= 1G =

First-generation mobile telecommunications standard

1G (first generation) refers to the analog mobile telecommunications standards introduced in the late 1970s. The term was later applied retroactively to distinguish these early cellular network systems from later digital generations.

== History ==
The first commercial cellular network was launched by Nippon Telegraph and Telephone (NTT) in Japan in 1979, initially covering Tokyo.

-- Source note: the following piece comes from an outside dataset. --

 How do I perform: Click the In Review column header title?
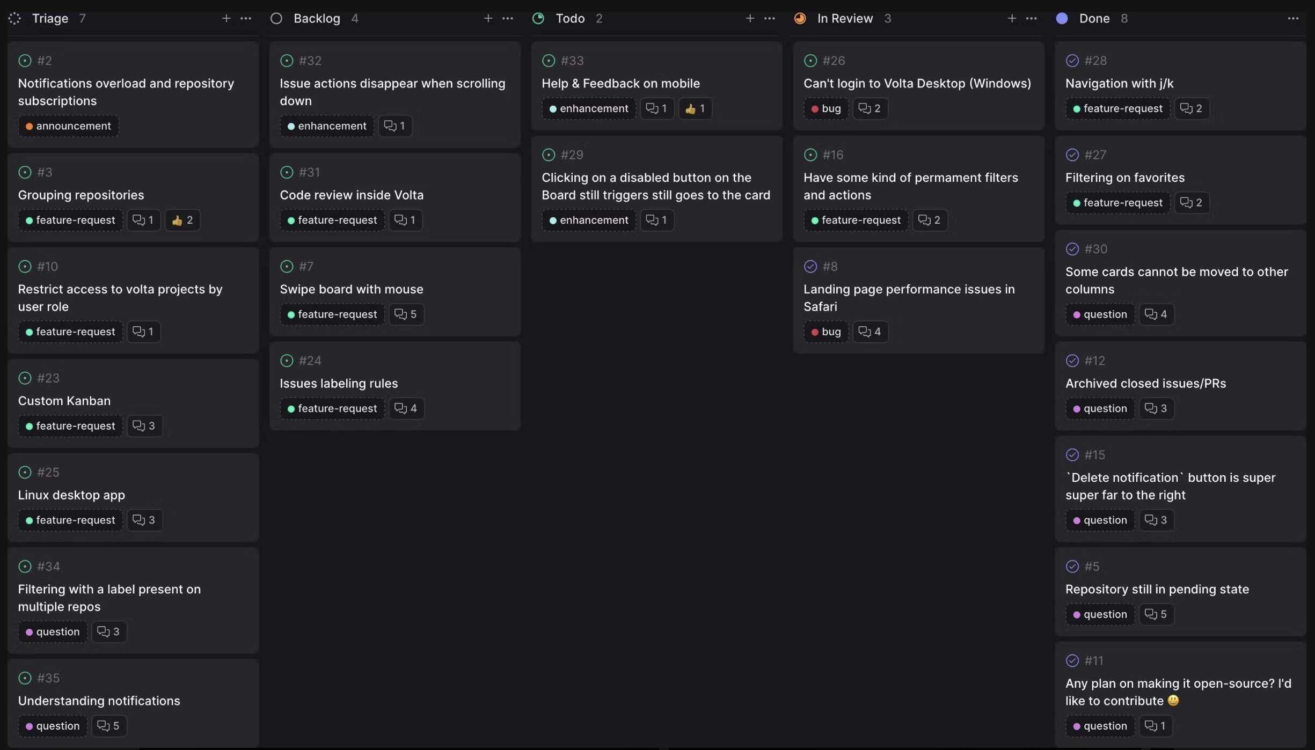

Within five years it expanded nationwide and became the world’s first full-scale cellular system.
Earlier, Bell Laboratories tested a network around Chicago in 1978.

The Nordic countries jointly developed the Nordic Mobile Telephone (NMT) standard, first deployed in Sweden in 1981. NMT introduced international roaming, a feature later adopted by other systems.
In 1983, Ameritech launched the first 1G network in the United States using the Advanced Mobile Phone System (AMPS) and the Motorola DynaTAC handset.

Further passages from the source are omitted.